Homelessness is present in every single country in the world. The demand for housing usually results in physiological distress as low-wage workers aren’t able to pay their rent. Other factors such as drug and alcohol abuse, mental illness, and job losses contribute to the problem.

In Brazil, 7.9 million people live in slums known as favelas, with many of these victims children. Think about that for a second. There are almost as many homeless people in Brazil as there are people with homes in London.


Every year there’s a global rise in homelessness and, in Brazil, these people have nothing apart from the angels* who offer a helping hand and a bit of comfort to those in need. They do this with simple things such as a plate of food or warm clothes.
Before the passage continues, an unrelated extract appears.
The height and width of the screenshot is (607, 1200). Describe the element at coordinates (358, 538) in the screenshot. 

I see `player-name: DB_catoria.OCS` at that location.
We have lived in London for the past 8 years. Since then we’ve seen a dramatic rise in homelessness. However, unlike Brazil, London is supposedly trying to tackle the situation by providing housing (or at least emergency housing) for those who don’t have a home.Yet the rise in demand for housing is so great that demand is outstripping supply.

And every day that we walk by London’s rough sleepers, wefeel immense sadness – so much so that my heart aches to see them there. I feel the need to help them. That is why we joined The Labour Campaign to End Homelessness.

On our first outreach, we saw a man in a tiger costume. The reason for he had become homeless was thathe came to this country to with a promise of work. He was promised shelter, food and a job. Yet as soon as he arrived he was put on a slave wage and as soon as he was no more use to his ’employer’, he was thrown out of his accomoodation. His employer took possession of his documents and all of his belongings; he couldn’t plea for help as he didn’t speak English.

On our second outreach, we saw an old man who wore a red rosary; he had been made homeless due to alocholism. After we’d helped him, he took our hand and began to pray for us and thanked us.

Sometimes we walk by these people without even looking at them as if they were insignificant human beings. We forget that anyone can end up becoming homeless  – even me and you. It is easier than most people think to fall into the homelessness trap.

The homelessness crisis in the UK is bleak. It is even bleaker in our home country of Brazil. Yet there is every danger that the Government’s disregard for those without a home will mean that the UK ends up with a homelessness crisis as bad as Brazil’s.

So we need to take action. Fast. Or even the angels in the night will not be enough to keep the flame of hope alive.

*”Angels” is referring to a Brazilian organisation called ‘Angels Of The Night’.